The Vanguard case is ASIC’s first successful greenwashing civil penalty action and importantly, sets the tone of what’s to come.
The Vanguard case
On 24 July 2023, ASIC commenced proceedings against Vanguard, the responsible entity of an investment fund called the Vanguard Ethically Conscious Global Aggregate Bond Index Fund (Hedged) (Fund).
The Fund offered an ethically conscious investment opportunity to investors, who could invest directly in the securities that comprised the Fund.
The composition of the Fund was based on the Bloomberg Barclays MSCI Global Aggregate SRI Exclusions Float Adjusted Index (Index), which purported to exclude securities based on research and screening against an ESG criteria. The ESG criteria related to fossil fuels, alcohol, tobacco, gambling, military weapons, civilian firearms, nuclear power and adult entertainment.
ASIC alleged that between 2018 and 2021, Vanguard made representations to the effect that:
- the Fund offered an ethically conscious investment opportunity;
- before being included in the Fund, securities were researched and screened against the ESG criteria; and
- securities that violated the ESG criteria were excluded or removed from the Fund.

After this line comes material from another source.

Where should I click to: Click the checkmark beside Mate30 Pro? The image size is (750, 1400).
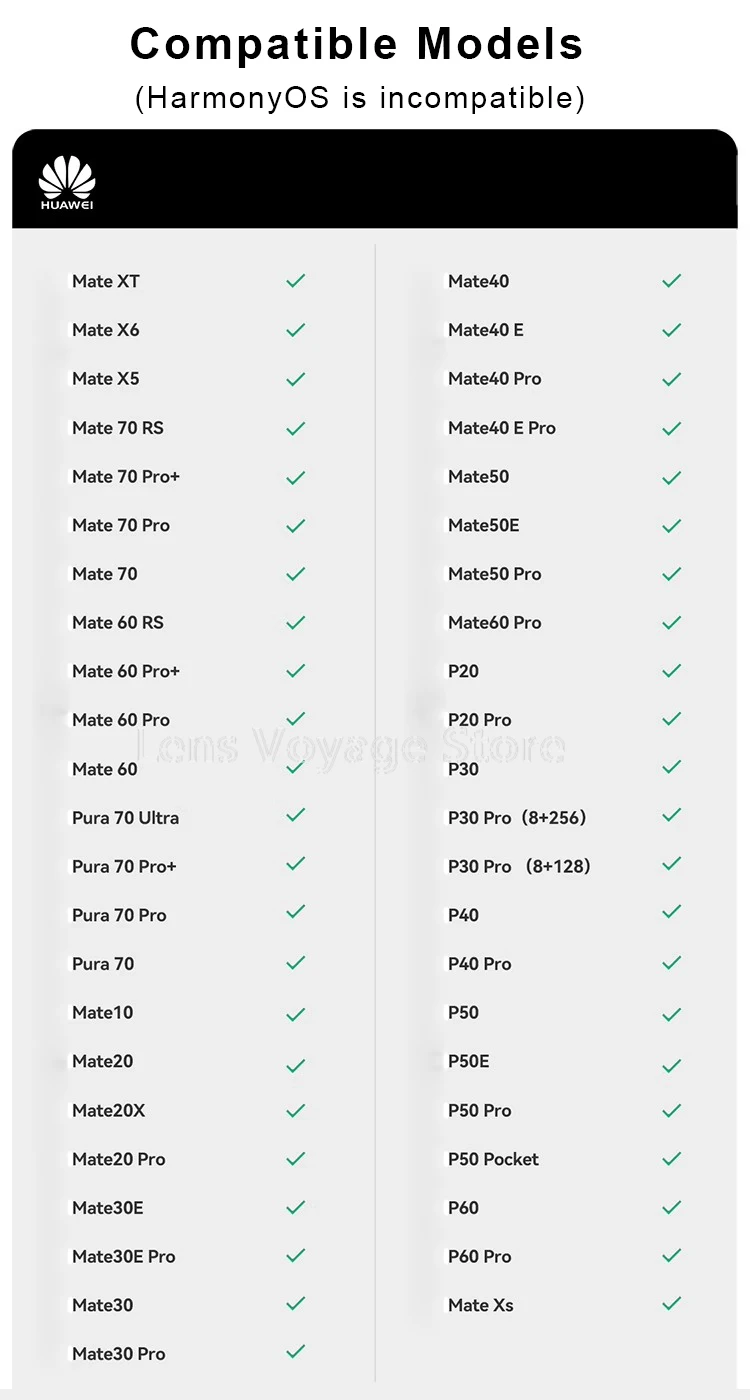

The representations were alleged to have been made to the public in various ways, including via product disclosure statements, a media release, statements published on Vanguard’s website, an interview given by a manager of Vanguard and a presentation given by a manager of Vanguard.

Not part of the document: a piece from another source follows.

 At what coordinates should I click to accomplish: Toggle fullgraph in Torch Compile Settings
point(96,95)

ASIC alleged that the above representations were false or misleading, because:
- the research and screening of securities for inclusion in the Fund against the ESG criteria had significant limitations which were not disclosed, namely:
- not all issuers of securities that were included in the Index were researched and screened against the ESG criteria, and only companies, and generally only publicly listed companies, were researched and screened against the ESG criteria;
- for companies with multiple issuing entities that shared a particular stock exchange “ticker”, the ESG research was not conducted on each such entity – rather, the ESG research was only conducted for the company with the largest debt outstanding (by market value) and that research was then applied to all other companies with the same ticker; and
- the fossil fuel screen did not cover companies that derived revenue from the transportation or exploration of thermal coal;
- a significant proportion of securities in the Fund were from issuers that had not been researched or screened against the ESG criteria; and
- the Fund included issuers that violated the ESG criteria.
ASIC also took issue with the fact that the Fund name containing the phrase, “Ethically Conscious”, which it alleged further reinforced the misleading representations.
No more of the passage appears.